▶ **Work instruction**
In the data below, the copy begins at the line containing "The image size is (499, 447)." and runs through the last line; repeat those lines exactly, minus the pictures.

(Records contained in a dataset)
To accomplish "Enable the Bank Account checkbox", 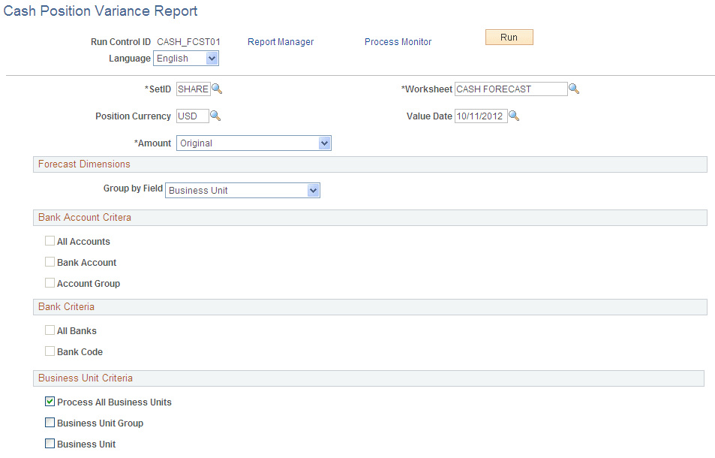I will pyautogui.click(x=50, y=262).
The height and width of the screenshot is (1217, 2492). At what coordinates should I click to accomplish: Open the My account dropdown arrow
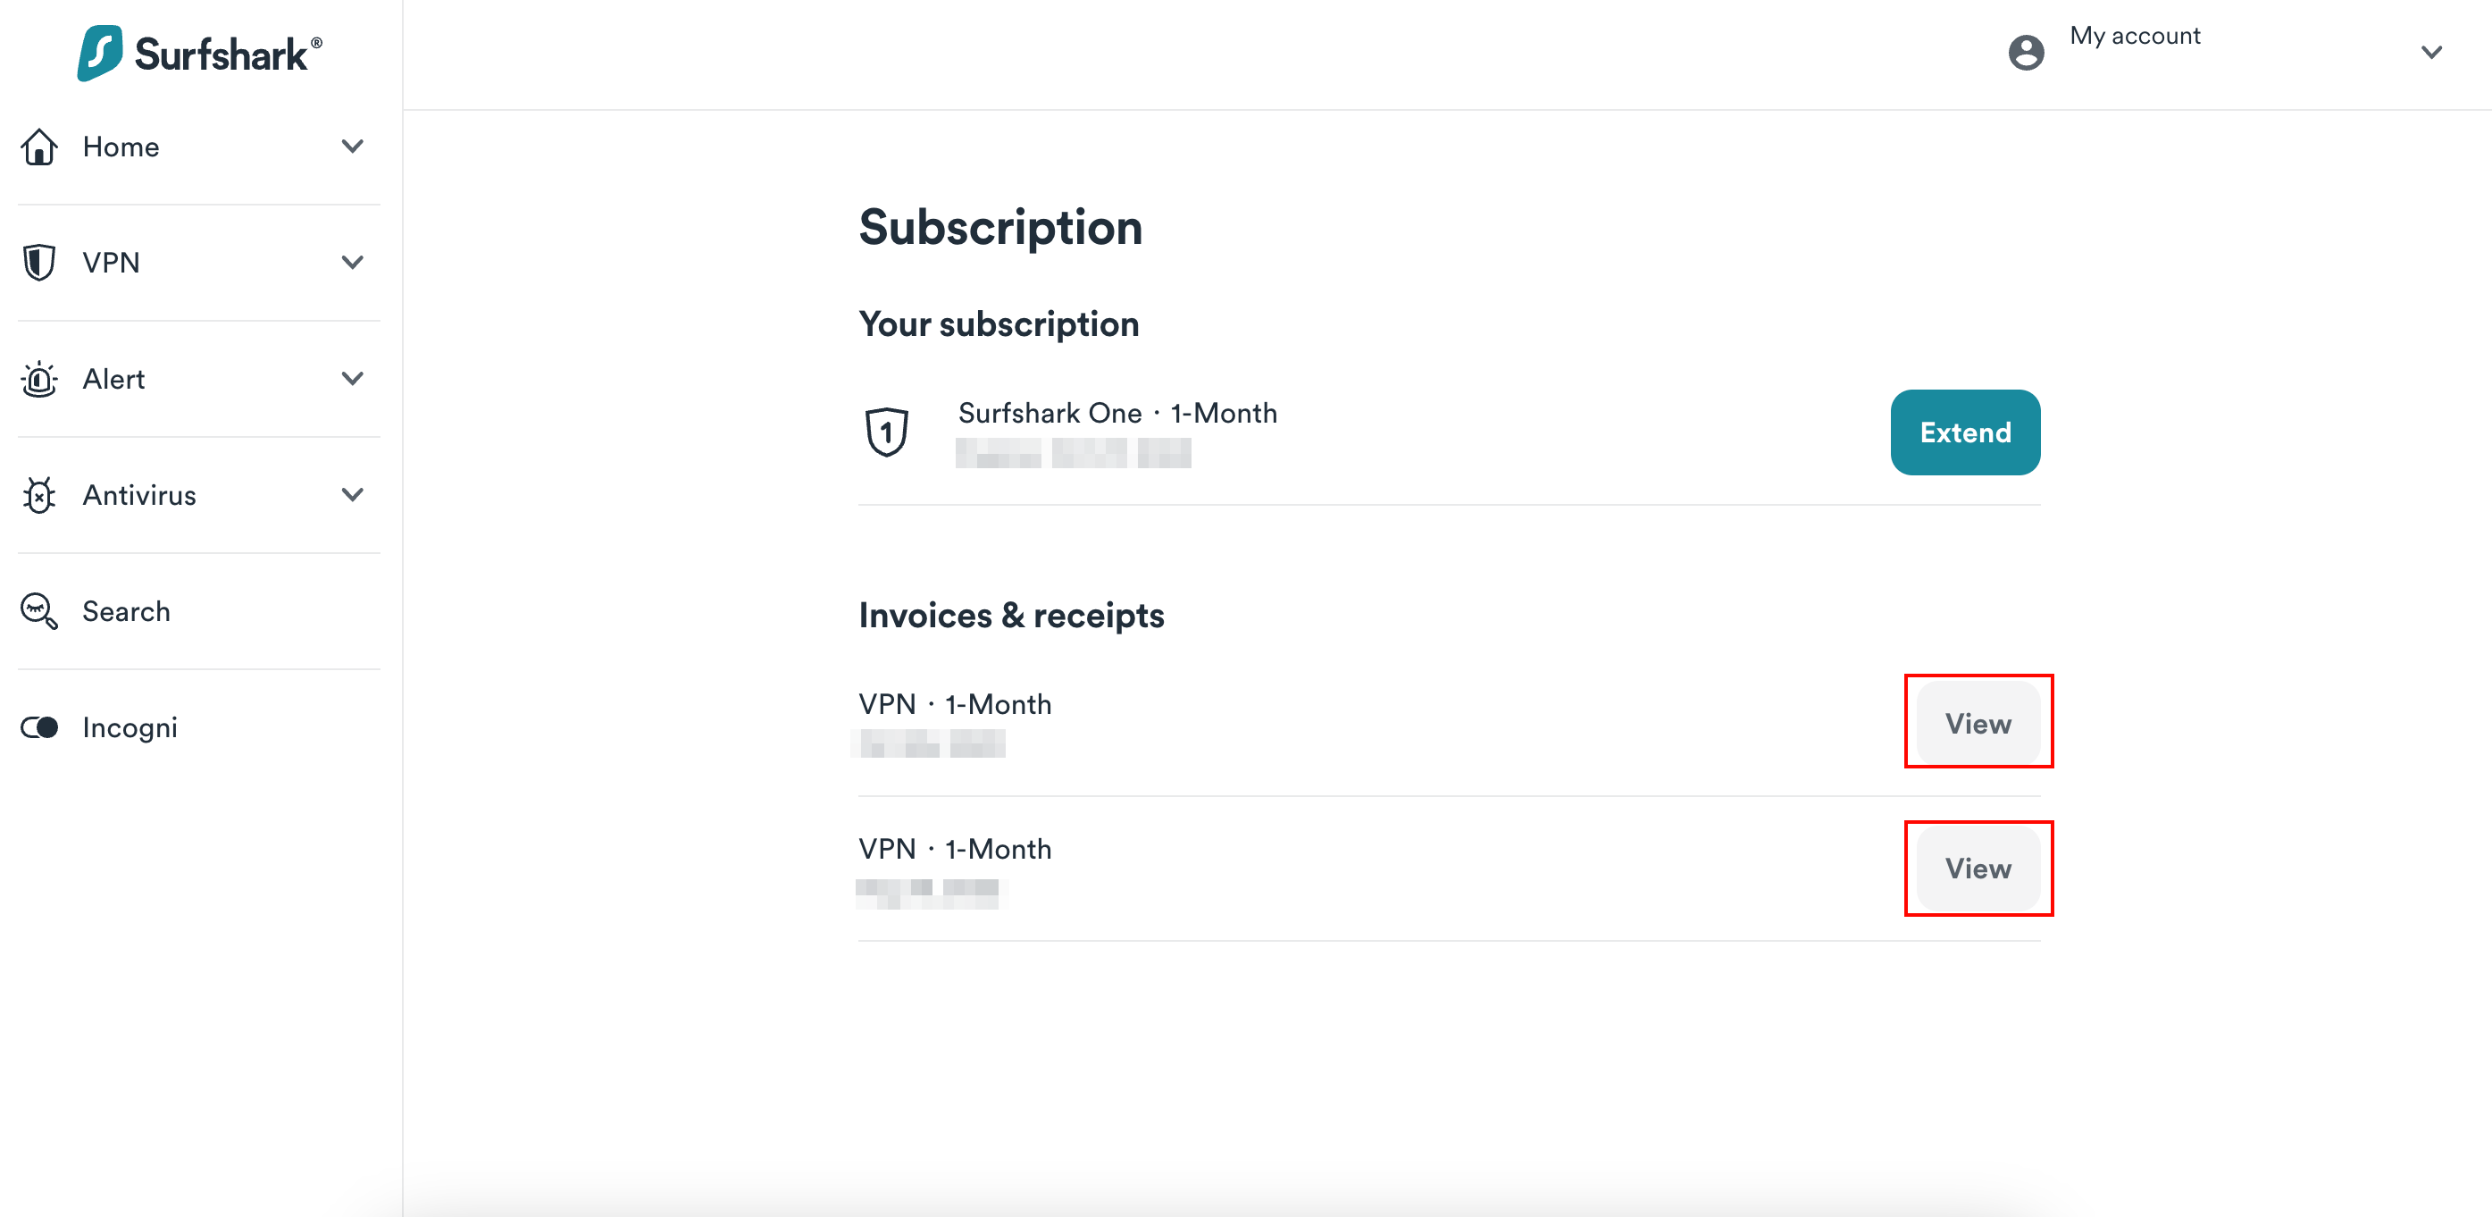point(2433,53)
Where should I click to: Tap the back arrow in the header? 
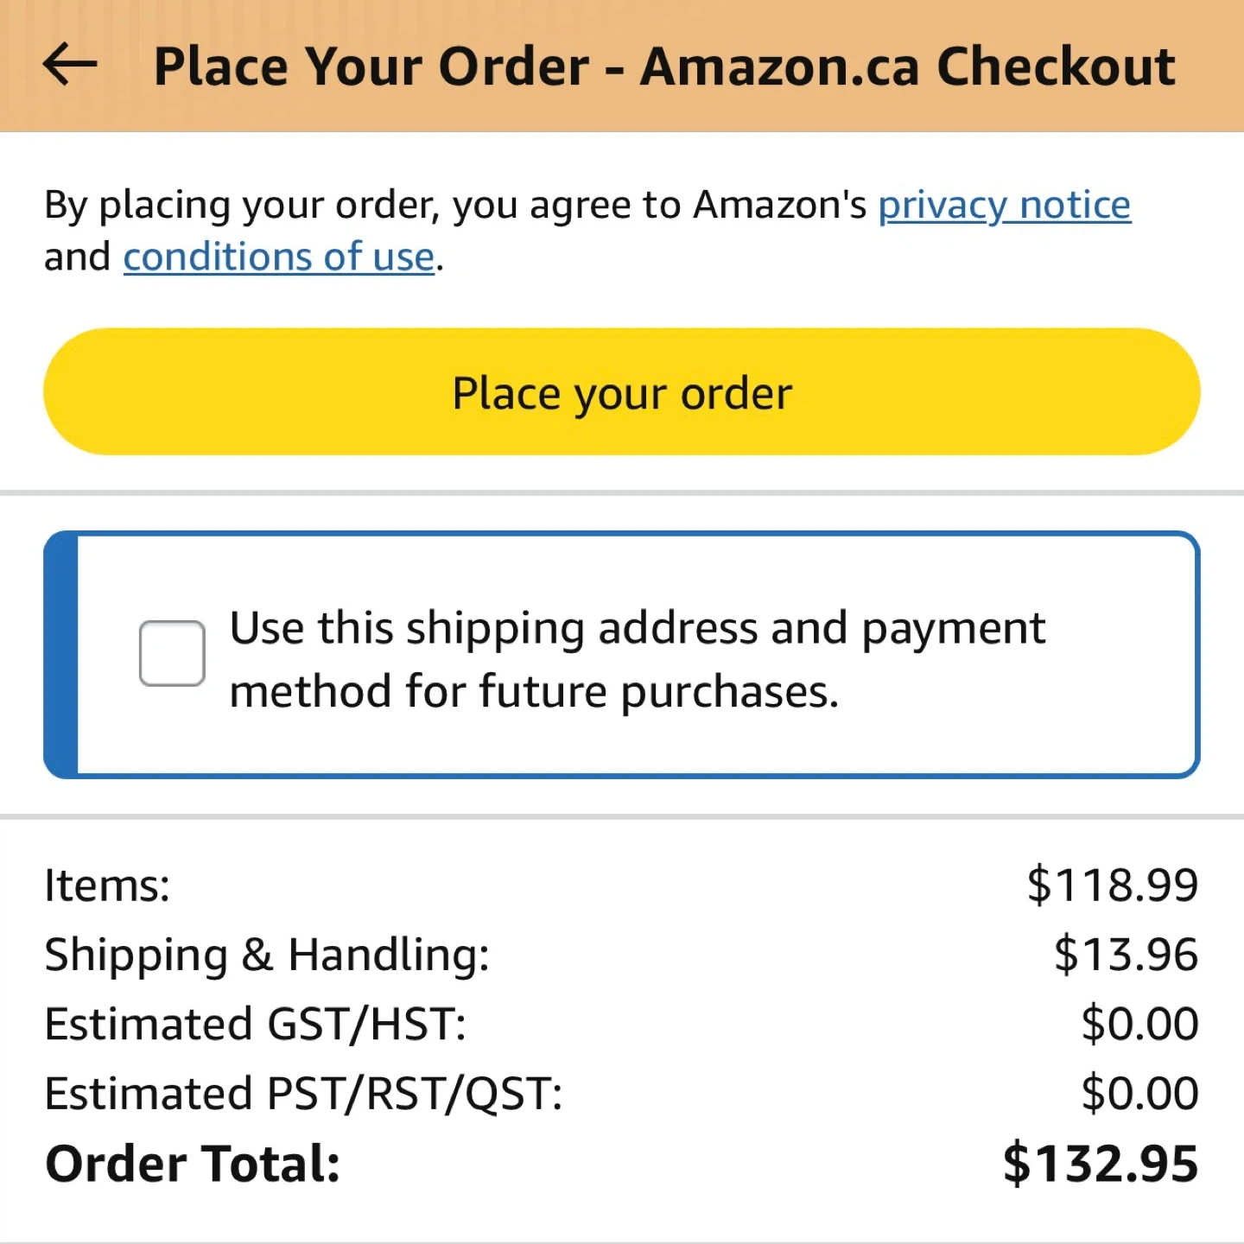pos(70,66)
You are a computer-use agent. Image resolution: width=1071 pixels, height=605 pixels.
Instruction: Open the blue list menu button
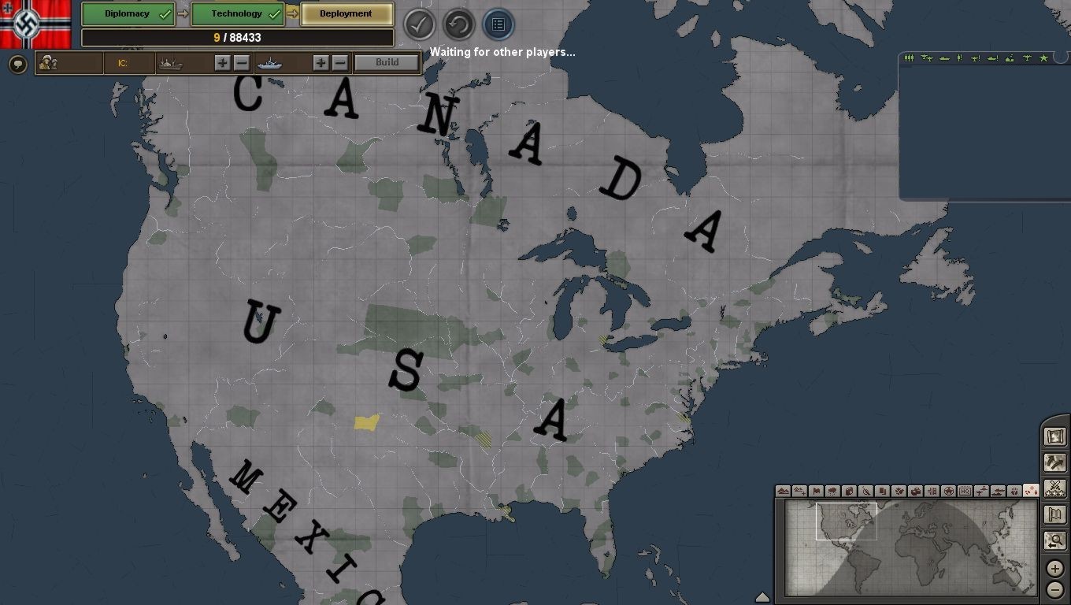click(x=498, y=25)
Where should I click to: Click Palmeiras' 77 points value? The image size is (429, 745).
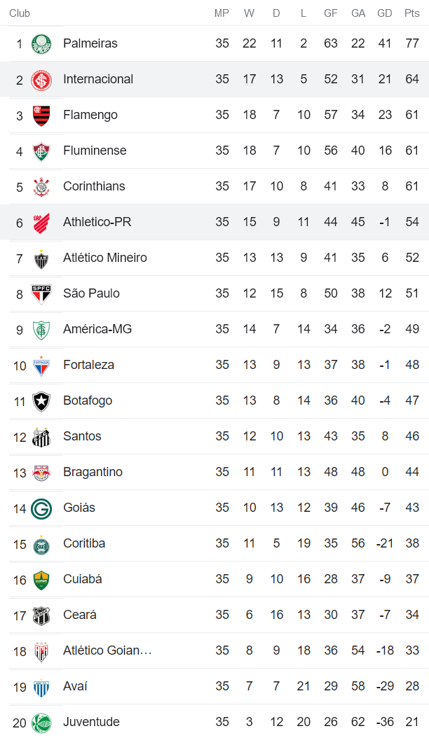point(412,43)
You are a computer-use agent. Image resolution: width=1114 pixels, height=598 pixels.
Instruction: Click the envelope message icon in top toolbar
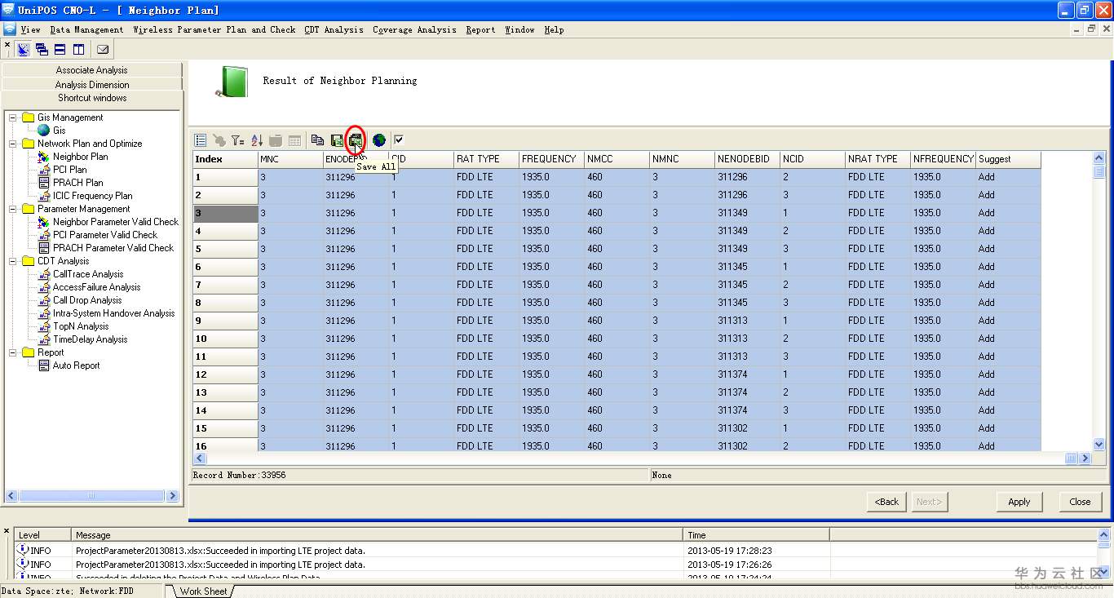[103, 50]
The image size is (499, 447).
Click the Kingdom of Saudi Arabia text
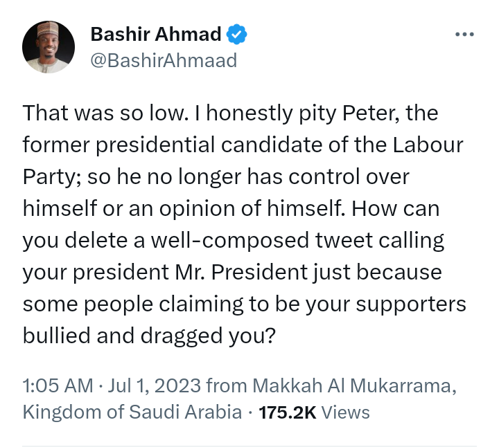point(132,413)
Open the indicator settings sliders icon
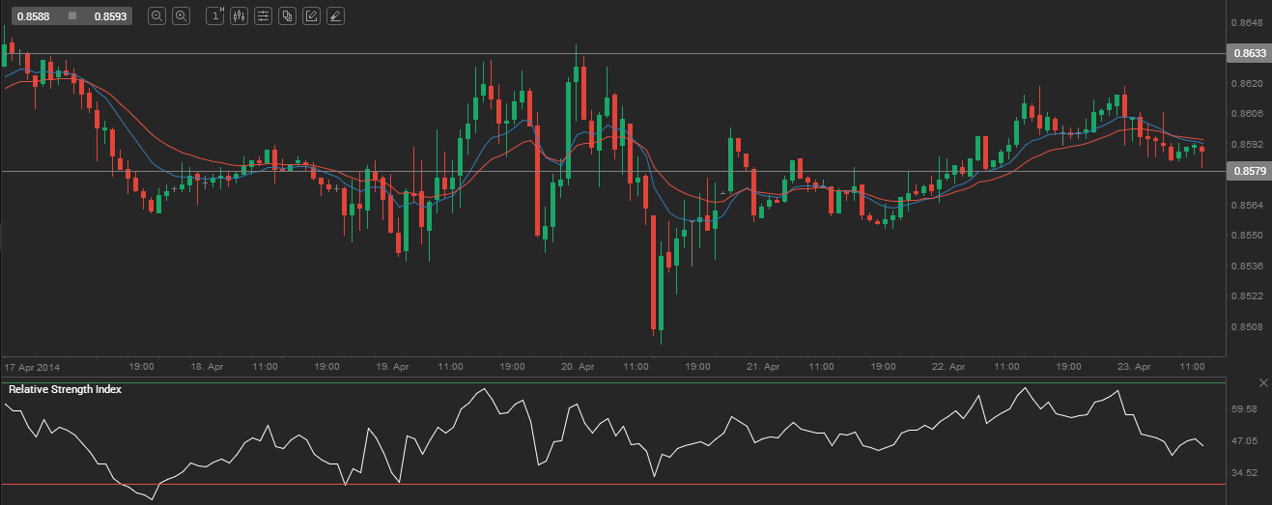1272x505 pixels. click(x=263, y=16)
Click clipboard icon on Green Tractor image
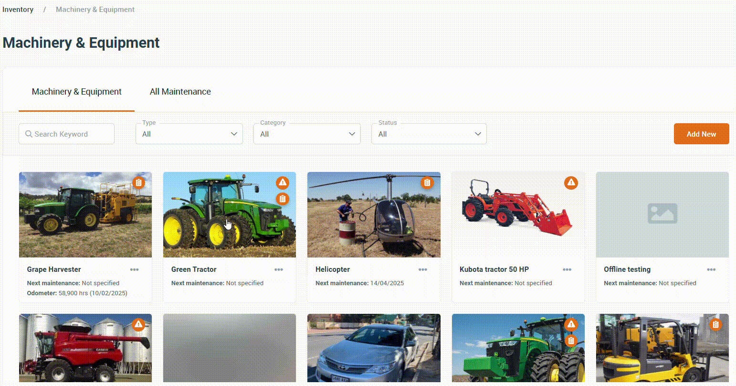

▶ **Written reply**
The image size is (499, 447).
Click the Kingdom of Saudi Arabia text
point(132,413)
Open the indicator settings sliders icon
1272x505 pixels. click(x=263, y=16)
Click clipboard icon on Green Tractor image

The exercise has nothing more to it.